日本のすがた・かたち

2018年10月2日
青春の日々

「じっとこうして」
じっとこのまま 離れないで
もっと こうして 私を抱いて
夜の闇に 恋をまかせて
あなたの熱い 吐息の下で
けだるく あえいで 肌もあらわに
私の生命を 燃やしたいの
何も云わず みんなゆだねて
朝まで このまま 離れないで
モナムール

「ラ・ボエーム」、「ラ・マンマ」、「世界の果て」、「じっとこうして」などの大ヒットを生んだ、フランスのシャンソン歌手シャルル・アズナブール氏が1日亡くなりました。
訃報を聞いた私は、青春の日々が去ったと思いました。
「ラ・ボエーム」1955年、「じっとこうして」1965年、シャルル・アズナブールの作詞や作曲で世に出て、いち早く銀座の「銀巴里」で美輪明宏や金子由香利たちによって歌われていました。
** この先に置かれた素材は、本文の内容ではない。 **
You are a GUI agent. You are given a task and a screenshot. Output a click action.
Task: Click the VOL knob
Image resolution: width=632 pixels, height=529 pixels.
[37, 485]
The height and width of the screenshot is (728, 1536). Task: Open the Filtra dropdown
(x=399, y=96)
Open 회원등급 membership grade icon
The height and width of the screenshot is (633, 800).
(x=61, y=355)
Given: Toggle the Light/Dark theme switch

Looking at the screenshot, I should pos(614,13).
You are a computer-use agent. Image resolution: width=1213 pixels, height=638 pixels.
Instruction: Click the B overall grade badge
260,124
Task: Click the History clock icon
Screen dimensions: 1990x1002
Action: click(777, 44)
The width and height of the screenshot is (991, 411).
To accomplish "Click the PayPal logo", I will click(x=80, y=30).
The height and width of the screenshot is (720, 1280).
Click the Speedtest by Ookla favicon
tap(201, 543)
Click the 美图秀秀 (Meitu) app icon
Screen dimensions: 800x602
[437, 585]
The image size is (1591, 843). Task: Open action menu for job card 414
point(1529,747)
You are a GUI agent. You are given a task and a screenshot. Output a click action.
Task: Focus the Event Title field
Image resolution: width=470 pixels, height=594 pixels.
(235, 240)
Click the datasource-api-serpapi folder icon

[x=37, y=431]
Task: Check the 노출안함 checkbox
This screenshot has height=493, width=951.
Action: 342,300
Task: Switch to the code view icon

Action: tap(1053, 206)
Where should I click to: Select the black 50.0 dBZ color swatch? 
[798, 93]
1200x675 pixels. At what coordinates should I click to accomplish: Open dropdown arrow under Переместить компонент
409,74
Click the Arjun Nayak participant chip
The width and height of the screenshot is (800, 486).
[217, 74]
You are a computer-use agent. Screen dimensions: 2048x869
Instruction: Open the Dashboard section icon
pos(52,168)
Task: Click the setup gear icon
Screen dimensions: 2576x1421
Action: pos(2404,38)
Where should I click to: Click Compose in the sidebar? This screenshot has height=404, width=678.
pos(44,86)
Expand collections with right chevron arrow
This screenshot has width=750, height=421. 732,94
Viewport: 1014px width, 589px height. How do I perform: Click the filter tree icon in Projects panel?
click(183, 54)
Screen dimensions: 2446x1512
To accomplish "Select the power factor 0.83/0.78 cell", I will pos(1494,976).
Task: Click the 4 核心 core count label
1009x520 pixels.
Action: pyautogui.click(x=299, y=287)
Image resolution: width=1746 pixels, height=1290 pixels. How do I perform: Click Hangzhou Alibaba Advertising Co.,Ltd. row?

アズナブールの名を知ったのもこれらの歌からでした。
以来、シャンソンは私の青春を彩り、中でも「じっとこうして」は私の官能を刺激し、今でも口ずさんでいます。
(亡くなったか…、青春が潰えてゆく…)実感がありました。

 

人生時間は人それぞれに在り、それぞれのすがた・かたちがあります。
生きている間の人生時間は自分だけのものであり、貸し借りはできません。
過去と人の性格は変えられないとは先賢の言。ならば折り合いをつけて生きて行く他はなく、その折り合いの付け方を励まし、支えるのが文学や歌のような気がします。そして人品を高見に誘うのは、美しさの漂う緊張感…。

この日の朝、ノーベル賞を受賞した本庶佑氏の人生訓を聞いて、「今ココ」の自己を生きている人がいる、アズナブールと同じ、まるで禅の高僧のようだと思いました。
「好奇心と道連れ、人の言は疑ってかかる」、とはけだし名言。
40数年前、建築家を志し、何よりも自分の眼を信じて生きてきた道筋がこの言に似ていました。

今日も「じっとこうして」を唄い、建築の道連れだったことを確認し、アズナブール氏の冥福を祈りました。